Prompt —
Search the listing for the word "will". Copy every line where it is found.

Provided records —
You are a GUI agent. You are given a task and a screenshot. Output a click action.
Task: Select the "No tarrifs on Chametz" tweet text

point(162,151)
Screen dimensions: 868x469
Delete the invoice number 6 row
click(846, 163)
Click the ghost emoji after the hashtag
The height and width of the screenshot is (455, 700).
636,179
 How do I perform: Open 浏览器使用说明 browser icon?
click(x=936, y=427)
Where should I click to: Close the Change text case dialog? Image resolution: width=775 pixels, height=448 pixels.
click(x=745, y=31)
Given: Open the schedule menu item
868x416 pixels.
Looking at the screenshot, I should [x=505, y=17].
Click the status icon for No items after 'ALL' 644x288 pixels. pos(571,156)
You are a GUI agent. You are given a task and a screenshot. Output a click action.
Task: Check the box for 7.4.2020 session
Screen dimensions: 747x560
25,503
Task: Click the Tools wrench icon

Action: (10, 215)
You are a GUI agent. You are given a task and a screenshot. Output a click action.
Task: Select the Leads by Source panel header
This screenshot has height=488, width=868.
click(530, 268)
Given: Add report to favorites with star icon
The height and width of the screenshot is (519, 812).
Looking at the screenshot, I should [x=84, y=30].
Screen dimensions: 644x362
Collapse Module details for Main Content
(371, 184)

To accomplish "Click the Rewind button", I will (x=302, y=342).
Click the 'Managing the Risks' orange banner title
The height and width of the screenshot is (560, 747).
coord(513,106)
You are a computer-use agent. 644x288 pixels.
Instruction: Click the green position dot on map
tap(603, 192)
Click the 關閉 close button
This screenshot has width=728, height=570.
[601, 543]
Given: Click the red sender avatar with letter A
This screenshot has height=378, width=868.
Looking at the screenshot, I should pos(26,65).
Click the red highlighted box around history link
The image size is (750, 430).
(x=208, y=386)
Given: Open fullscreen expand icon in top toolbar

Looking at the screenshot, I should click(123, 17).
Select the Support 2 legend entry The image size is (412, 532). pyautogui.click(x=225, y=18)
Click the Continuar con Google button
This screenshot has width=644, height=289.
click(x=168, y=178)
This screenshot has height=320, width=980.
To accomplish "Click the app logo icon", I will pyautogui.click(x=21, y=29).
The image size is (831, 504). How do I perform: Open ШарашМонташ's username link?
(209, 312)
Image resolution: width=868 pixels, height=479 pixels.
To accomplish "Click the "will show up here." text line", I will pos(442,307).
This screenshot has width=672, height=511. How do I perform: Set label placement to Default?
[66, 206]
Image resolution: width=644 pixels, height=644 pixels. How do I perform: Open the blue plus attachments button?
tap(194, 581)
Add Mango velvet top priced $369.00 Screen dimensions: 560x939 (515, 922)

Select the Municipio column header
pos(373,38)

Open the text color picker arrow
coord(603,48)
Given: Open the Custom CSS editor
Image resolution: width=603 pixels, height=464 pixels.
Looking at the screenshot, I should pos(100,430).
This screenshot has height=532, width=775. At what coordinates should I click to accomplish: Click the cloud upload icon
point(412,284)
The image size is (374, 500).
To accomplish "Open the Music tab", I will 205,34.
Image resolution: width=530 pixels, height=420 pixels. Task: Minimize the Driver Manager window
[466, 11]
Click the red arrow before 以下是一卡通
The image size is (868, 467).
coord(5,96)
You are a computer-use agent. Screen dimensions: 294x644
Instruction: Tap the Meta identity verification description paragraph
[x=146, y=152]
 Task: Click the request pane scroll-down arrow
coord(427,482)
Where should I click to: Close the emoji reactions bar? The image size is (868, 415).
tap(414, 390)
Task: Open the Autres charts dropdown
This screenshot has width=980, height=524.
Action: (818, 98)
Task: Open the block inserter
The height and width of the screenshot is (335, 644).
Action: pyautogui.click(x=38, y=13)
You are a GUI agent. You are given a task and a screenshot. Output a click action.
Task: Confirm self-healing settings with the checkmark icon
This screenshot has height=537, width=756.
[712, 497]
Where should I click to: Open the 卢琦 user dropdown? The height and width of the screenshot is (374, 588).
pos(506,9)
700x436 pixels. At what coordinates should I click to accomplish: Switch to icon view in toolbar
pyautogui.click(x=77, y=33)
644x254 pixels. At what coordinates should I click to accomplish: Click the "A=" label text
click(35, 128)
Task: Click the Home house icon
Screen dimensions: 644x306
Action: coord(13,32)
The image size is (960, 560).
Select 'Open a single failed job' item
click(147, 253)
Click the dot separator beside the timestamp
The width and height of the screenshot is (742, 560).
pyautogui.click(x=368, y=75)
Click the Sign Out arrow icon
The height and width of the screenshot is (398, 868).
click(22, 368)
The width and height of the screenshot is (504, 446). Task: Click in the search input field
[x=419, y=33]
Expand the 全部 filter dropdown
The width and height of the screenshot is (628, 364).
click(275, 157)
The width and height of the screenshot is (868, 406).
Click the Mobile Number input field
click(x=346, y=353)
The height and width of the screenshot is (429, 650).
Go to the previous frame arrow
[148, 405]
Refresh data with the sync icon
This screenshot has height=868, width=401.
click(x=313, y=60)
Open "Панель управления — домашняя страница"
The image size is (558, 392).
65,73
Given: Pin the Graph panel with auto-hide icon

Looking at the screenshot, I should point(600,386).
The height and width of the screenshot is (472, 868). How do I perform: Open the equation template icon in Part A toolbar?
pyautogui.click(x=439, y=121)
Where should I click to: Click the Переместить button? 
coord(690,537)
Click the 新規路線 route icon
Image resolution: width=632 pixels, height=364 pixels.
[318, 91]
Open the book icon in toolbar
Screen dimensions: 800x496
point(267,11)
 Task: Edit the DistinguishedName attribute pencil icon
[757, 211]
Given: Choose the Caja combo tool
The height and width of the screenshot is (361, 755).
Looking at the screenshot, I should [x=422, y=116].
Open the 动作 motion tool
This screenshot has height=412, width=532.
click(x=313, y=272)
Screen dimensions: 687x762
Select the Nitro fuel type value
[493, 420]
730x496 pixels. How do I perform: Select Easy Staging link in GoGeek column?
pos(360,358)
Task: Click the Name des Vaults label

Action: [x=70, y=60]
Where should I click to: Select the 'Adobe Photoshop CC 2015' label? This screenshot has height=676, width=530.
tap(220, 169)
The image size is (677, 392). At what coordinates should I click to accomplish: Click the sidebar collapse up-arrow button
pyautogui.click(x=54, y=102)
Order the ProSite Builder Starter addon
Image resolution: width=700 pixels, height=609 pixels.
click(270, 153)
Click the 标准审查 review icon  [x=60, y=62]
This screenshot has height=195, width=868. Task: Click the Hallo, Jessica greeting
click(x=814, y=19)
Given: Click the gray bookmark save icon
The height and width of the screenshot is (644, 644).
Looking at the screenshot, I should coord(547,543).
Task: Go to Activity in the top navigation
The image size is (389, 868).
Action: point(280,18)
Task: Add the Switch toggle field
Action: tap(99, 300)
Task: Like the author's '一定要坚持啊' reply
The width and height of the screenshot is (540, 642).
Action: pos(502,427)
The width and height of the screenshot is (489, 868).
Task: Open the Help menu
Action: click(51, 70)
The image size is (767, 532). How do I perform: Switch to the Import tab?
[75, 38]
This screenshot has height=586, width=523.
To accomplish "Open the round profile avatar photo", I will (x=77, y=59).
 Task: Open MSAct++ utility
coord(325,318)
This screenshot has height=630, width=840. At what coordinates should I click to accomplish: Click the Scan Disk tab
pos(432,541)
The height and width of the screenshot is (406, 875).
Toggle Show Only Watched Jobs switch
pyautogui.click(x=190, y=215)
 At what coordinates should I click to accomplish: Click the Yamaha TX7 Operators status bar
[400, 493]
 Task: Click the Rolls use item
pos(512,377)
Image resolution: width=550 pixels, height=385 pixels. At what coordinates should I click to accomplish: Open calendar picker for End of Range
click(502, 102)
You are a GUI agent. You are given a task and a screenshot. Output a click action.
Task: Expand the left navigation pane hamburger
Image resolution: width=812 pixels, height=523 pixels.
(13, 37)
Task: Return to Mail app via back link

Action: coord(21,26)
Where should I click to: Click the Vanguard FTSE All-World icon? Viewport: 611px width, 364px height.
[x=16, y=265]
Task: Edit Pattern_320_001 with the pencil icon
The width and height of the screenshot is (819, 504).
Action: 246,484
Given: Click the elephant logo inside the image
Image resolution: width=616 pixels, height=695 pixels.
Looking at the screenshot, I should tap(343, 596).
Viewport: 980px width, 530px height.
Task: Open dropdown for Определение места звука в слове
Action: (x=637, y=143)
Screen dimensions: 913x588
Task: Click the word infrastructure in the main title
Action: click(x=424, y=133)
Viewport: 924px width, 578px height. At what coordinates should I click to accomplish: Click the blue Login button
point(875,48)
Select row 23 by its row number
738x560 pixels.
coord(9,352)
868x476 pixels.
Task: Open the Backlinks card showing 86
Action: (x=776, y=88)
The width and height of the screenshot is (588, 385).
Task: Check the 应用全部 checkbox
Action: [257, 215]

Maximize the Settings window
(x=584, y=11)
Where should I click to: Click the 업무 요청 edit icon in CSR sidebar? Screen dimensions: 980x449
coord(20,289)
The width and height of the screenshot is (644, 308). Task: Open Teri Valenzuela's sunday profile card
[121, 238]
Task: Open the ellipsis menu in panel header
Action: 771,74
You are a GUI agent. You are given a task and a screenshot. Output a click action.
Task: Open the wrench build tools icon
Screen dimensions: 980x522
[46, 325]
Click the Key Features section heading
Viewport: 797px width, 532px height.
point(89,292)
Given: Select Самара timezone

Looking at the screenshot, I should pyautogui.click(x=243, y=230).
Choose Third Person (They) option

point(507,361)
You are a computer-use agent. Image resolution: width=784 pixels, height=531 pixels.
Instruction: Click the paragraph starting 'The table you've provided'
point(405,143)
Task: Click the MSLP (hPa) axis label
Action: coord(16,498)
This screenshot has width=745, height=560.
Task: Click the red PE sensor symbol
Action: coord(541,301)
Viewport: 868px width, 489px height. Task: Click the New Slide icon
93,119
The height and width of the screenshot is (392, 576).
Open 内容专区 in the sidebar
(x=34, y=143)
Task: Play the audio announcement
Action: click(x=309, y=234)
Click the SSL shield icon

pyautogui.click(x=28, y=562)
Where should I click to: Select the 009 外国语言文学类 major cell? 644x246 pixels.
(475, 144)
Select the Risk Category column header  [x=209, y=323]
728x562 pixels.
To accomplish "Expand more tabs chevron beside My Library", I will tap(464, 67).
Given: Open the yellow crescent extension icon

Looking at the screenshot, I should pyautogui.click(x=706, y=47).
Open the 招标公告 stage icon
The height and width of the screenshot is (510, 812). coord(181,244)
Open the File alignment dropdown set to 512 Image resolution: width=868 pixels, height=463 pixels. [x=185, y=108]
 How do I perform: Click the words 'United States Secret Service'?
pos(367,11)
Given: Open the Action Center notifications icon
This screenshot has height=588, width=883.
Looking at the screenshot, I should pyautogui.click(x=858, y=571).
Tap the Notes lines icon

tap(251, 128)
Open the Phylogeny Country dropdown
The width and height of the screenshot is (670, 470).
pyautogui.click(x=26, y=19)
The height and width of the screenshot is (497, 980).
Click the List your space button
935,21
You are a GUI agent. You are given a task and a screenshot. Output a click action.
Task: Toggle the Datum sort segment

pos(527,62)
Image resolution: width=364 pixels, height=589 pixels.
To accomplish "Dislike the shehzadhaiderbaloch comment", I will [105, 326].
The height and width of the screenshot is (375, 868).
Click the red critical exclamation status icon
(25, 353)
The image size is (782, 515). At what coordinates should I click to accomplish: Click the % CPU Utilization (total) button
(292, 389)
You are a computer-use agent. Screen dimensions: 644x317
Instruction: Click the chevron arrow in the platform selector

Exercise result —
To accomplish "Click the Rewind button", I will (x=302, y=342).
To accomplish "Click the app logo icon", I will pyautogui.click(x=21, y=29).
To accomplish "Click the "will show up here." text line", I will pos(442,307).
To accomplish "Open the Music tab", I will 205,34.
To accomplish "Open the round profile avatar photo", I will (x=77, y=59).
To accomplish "Expand more tabs chevron beside My Library", I will tap(464, 67).
To accomplish "Dislike the shehzadhaiderbaloch comment", I will [105, 326].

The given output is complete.